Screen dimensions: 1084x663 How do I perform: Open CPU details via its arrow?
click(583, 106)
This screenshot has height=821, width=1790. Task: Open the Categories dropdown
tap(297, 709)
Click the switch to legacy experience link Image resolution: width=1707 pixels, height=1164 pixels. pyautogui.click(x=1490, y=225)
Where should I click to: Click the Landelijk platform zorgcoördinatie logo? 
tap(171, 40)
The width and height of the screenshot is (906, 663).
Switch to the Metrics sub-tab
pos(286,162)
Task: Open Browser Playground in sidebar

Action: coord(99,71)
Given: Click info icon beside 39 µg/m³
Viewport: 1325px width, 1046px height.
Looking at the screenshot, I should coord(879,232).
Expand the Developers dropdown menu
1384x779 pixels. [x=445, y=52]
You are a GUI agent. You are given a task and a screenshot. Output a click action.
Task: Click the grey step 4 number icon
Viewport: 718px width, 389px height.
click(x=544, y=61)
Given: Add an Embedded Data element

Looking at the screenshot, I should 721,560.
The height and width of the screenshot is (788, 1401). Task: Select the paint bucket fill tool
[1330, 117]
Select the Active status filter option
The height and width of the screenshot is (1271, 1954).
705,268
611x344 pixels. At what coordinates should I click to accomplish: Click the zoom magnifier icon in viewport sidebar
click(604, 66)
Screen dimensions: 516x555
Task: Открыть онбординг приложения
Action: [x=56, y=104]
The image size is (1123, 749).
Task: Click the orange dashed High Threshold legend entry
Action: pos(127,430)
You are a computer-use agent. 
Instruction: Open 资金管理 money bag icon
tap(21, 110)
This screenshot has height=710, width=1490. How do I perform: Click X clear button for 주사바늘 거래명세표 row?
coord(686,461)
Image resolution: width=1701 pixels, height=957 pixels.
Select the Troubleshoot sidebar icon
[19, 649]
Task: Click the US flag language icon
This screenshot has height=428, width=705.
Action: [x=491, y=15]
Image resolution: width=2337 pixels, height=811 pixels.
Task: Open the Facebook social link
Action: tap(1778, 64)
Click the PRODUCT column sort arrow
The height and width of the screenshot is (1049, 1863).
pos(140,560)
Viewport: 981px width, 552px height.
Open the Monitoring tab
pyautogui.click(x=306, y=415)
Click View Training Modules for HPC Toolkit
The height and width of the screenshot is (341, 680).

Your task: Your task is to set down again, exactly, every line from the beginning of the listing through the line with "The width and".

Reply to the task:
Screen dimensions: 1084x663 How do I perform: Open CPU details via its arrow?
click(583, 106)
This screenshot has height=821, width=1790. Task: Open the Categories dropdown
tap(297, 709)
Click the switch to legacy experience link Image resolution: width=1707 pixels, height=1164 pixels. pyautogui.click(x=1490, y=225)
Where should I click to: Click the Landelijk platform zorgcoördinatie logo? 
tap(171, 40)
The width and height of the screenshot is (906, 663).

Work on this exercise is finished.